Recently, while learning the guitar chords to The Mamas & the Papas’ “Creeque Alley,” I listened to the group’s 1967 performance of the song on the Ed Sullivan Show. As the four harmonized, some of the lyrics stuck out because they reminded me of The Doors’ infamous appearance.
Those lyrics, sang clearly on that year’s June 11 episode, were: “just a-gettin’ higher,” “still a-gettin’ higher,” and “couldn’t get no higher.”
Three months later, on the Sept. 17 episode, The Doors performed their songs “People Are Strange” and “Light My Fire.” The latter moves into the chorus with the lyric, “Girl we couldn’t get much higher,” used twice in the song.
(To my ear, because of Jim Morrison’s haunting, sleek pronunciation, The Door’s “higher” on Sullivan is less clear than the M&P’s and isn’t exaggerated like Val Kilmer’s — but the lyric is still understandable.)
As the story goes, the band was told by a CBS rep shortly before the show that they couldn’t say “higher” and that the lyric should be changed, like to, “There’s nothing I require.”
Keyboardist Ray Manzarek told the rep they would change it — yet this was only temporary appeasement, for as soon as the rep left their dressing room, the band excitedly agreed to leave the lyric intact.
After the performance, The Doors were angrily told they’d never play the show again, to which Morrison famously replied, “Hey man, we just did the Ed Sullivan Show.”
This certainly wasn’t the show’s only censorship effort.
Other well-known examples are Elvis Presley being shown from the waist up on his third performance because his hips were deemed to gyra-tious (despite being in frame on episodes before), and the Rolling Stones having to go from “let’s spend the night together” (deemed too sexual) to “let’s spend some time together.”
In a thorough content analysis, how much uncensored coupling innuendo would we find in the show’s 24 seasons?
A sensible conclusion from the double-standard “higher” to no “higher,” hips to no hips, and the Stones’ chorus being considered risqué: The show’s standards — as is often the case in ethics — were comically arbitrary, impromptu, and pompous.
I assign the last adjective because the “censored” content was widely distributed even in the 1960s, making one TV show only one small access point among many.
“Light My Fire” alone could be heard in the ’60s on American Bandstand, Shebang (the track, not a performance by the band), the Grammy Awards (Jose Feliciano’s cover, which won for best male pop vocal), and an NBC special (Feliciano again).
This isn’t even mentioning radio and records, with the original version spending 121 weeks on the Billboard 200, including three at No. 1.

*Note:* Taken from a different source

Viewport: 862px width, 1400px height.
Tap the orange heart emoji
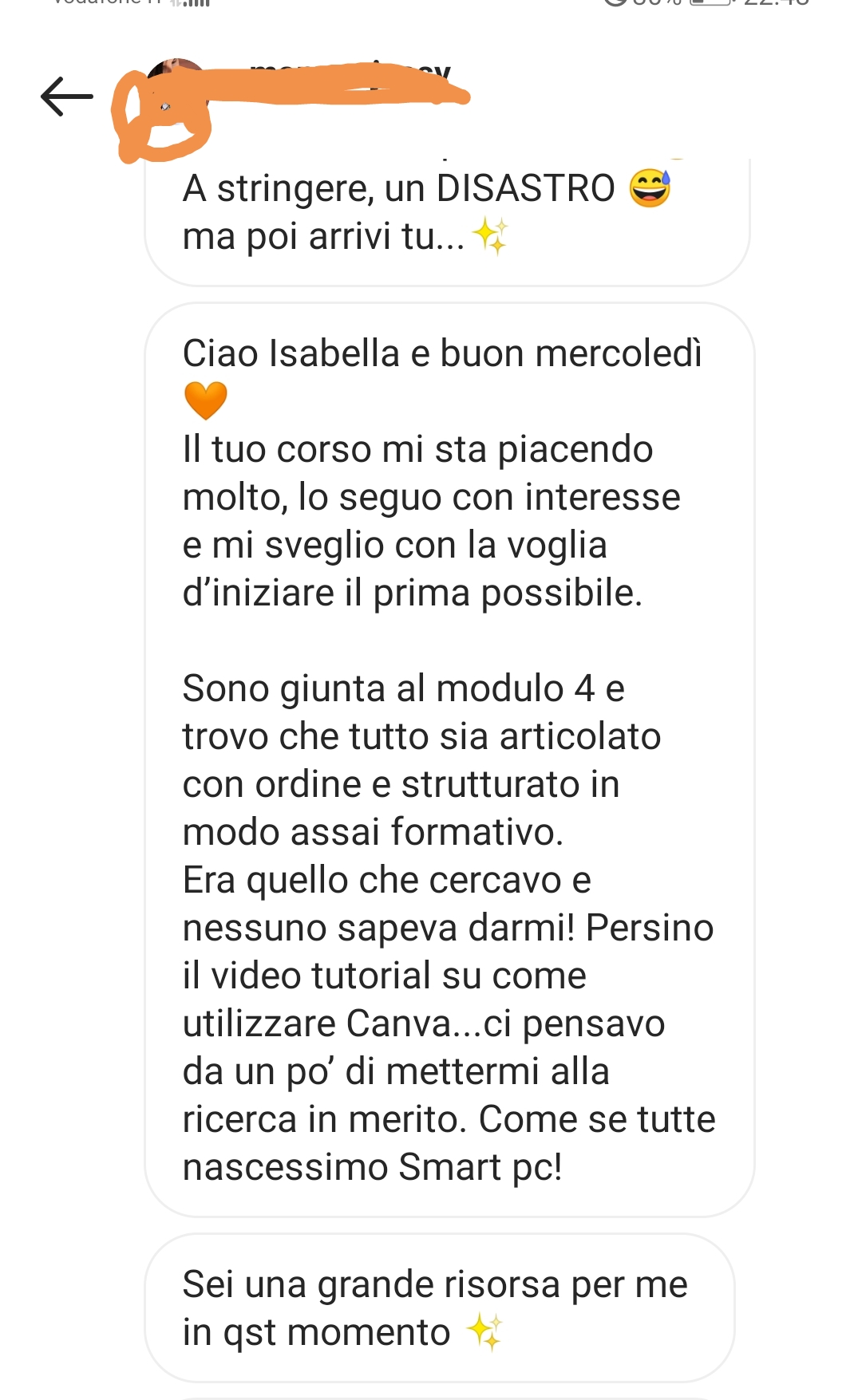click(206, 400)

The Sullivan futility reminds me of today’s big networks continuing to censor four-letter words despite social media, YouTube, smart phones…playgrounds…life… (I will say, though, that I still appreciate the punch of a good bleep.)

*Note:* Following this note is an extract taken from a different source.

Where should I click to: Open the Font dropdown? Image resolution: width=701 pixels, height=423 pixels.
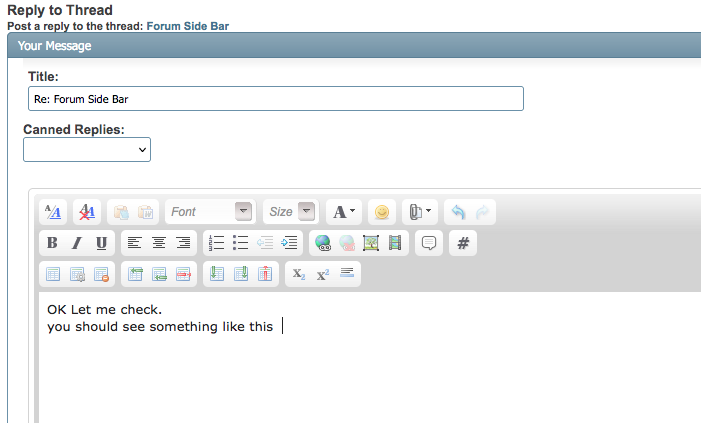[210, 212]
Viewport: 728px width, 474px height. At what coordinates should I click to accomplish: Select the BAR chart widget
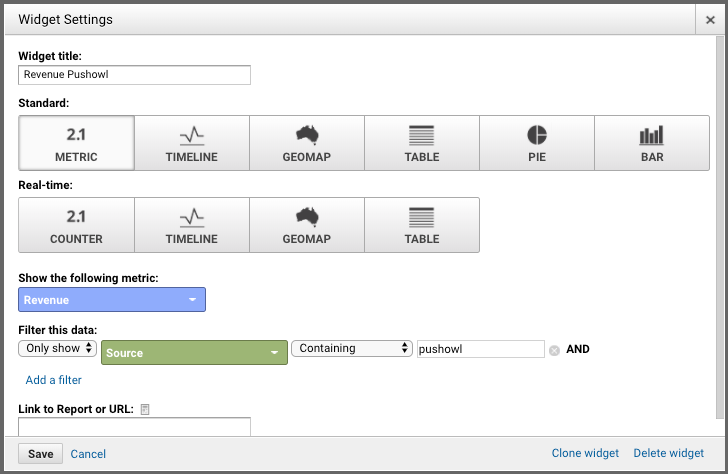tap(652, 143)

As for The Doors, perhaps the censorship effort stemmed less from the word and more from Morrison’s seductive, dangerous aura — as opposed to The Mamas & the Papas’ unthreatening, California-hippie caroling. Despite their “highers,” the group was quickly allowed back on for the Sept. 24, 1967, episode.

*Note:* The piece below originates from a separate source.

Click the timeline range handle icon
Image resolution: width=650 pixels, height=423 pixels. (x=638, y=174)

Meanwhile, The Doors seem to have relished in their disobedience and its “consequences,” much like many other artists throughout modern decades. For them, it becomes a boost upward, doing what they’re told not to or otherwise going against the grain.
And then the “banned” material often gets far more attention — and the artist more encouraged to rebelliously serve it — than if the thought police had just sat back and enjoyed the show with the rest.